Nitwits who disliked the often-political tone of my columns, “Mad Dog Unleashed” and “Friday’s Foaming Rant,” often suggested that I likewise “stick to sports.” I did no such thing, because everything is political, and happily my editors and publishers never added their voices to the shut-the-fuck-up chorus, though like Deadspin we often found ourselves owned and/or licensed by eejits.

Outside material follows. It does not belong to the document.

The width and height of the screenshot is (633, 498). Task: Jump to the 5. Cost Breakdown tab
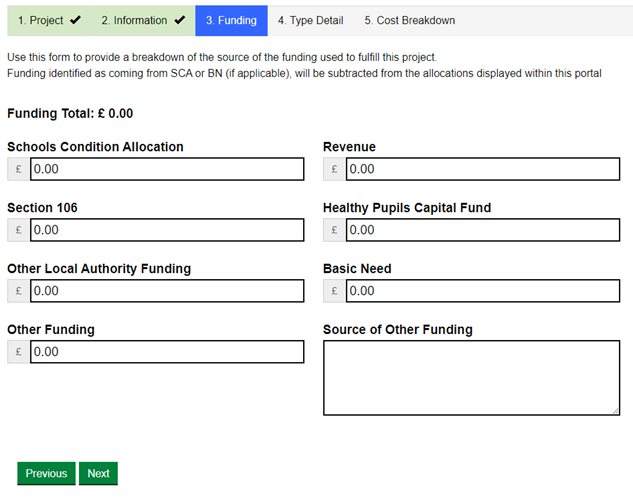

It’s a dire state of affairs and regrettably far from uncommon. Over at The Nation, Dave Zirin tugged on Deadspin‘s founding editor’s coat, and Will Leitch spake thusly:
“I will say that craven dopes like these people buy media companies all the time, and they slowly suck the life and vigor out of them until they are shades of their former selves. Usually, people who work there have no choice but to stomach it and make tiny but real compromises because they have families or mortgages or medical bills or real-life stresses. It is to the ultimate credit of everyone at Deadspin that they did not roll over to ridiculous and incompetent non-plans and brainless edicts out of self-preservation.”
“It is tempting to see the demise of Deadspin as another depressing instance of how things work: a private equity firm full of almost comically idiotic media bros blunders into a successful media property and destroys it because the only thing it knows how to do is juice ad impressions. But the collapse of Deadspin is so spectacularly stupid, so clearly self-inflicted, that it has an epochal quality. If there were any justice in the world, the site’s absurd decline, which could not better contrast the integrity and talent of Deadspin’s staffers on one side and the craven shit-eating of their corporate masters on the other, would serve as a wake-up call to the powers that be. Since there isn’t, it’s almost certainly a harbinger of much worse to come.”
Much worse to come, indeed. I’ve never been a sports fan, but I’ve been a fan of good sports writing, especially when it didn’t have much to do with sports.
And I wish I’d caught Deadspin‘s act before it turned into a vulture capitalist’s turd.
The backyard maple is giving up the ghost, just in time for Halloween.
Elections should not be held as the days grow shorter, darker and colder.
One is not inclined toward optimism or fellowship as the furnace begins clicking, on and off, on and off. Our better selves are very much not in evidence. What we’re thinking about is not how we might strive together to build a brighter future, but rather which of our neighbors we would kill and eat first when the power goes out, the grocery stores have been stripped of toothsome tidbits, and the backyard gardens have been grazed down to the bedrock.
Which is the scenic route toward saying, yeah, I punched the buttons that activate the Compound’s heating systems last night. Also, and moreover, I am wearing pants this morning. The horror … the horror.
But at least I am in my own house, unlike at least one of my people out in Santa Rosa. My man Merrill has fled south to his brother’s pad in Hell A, which may be called an improvement only because Hell A is not currently on the barbie. Yet.
When last heard from, Mayor Chris was sheltering in place and continuing his bid to become Commissioner Chris. More from that smoke-filled room as I hear it.
One wonders about the mood of the electorate in Sonoma County. If PG&E were a candidate for anything other than a vigorous tarring and feathering I would predict a massive beating that would make Nixon-McGovern look like a friendly rub-and-tug in a Healdsburg hot tub.
But who knows? The People are a fickle bunch, and winter is coming. They might just elect PG&E president.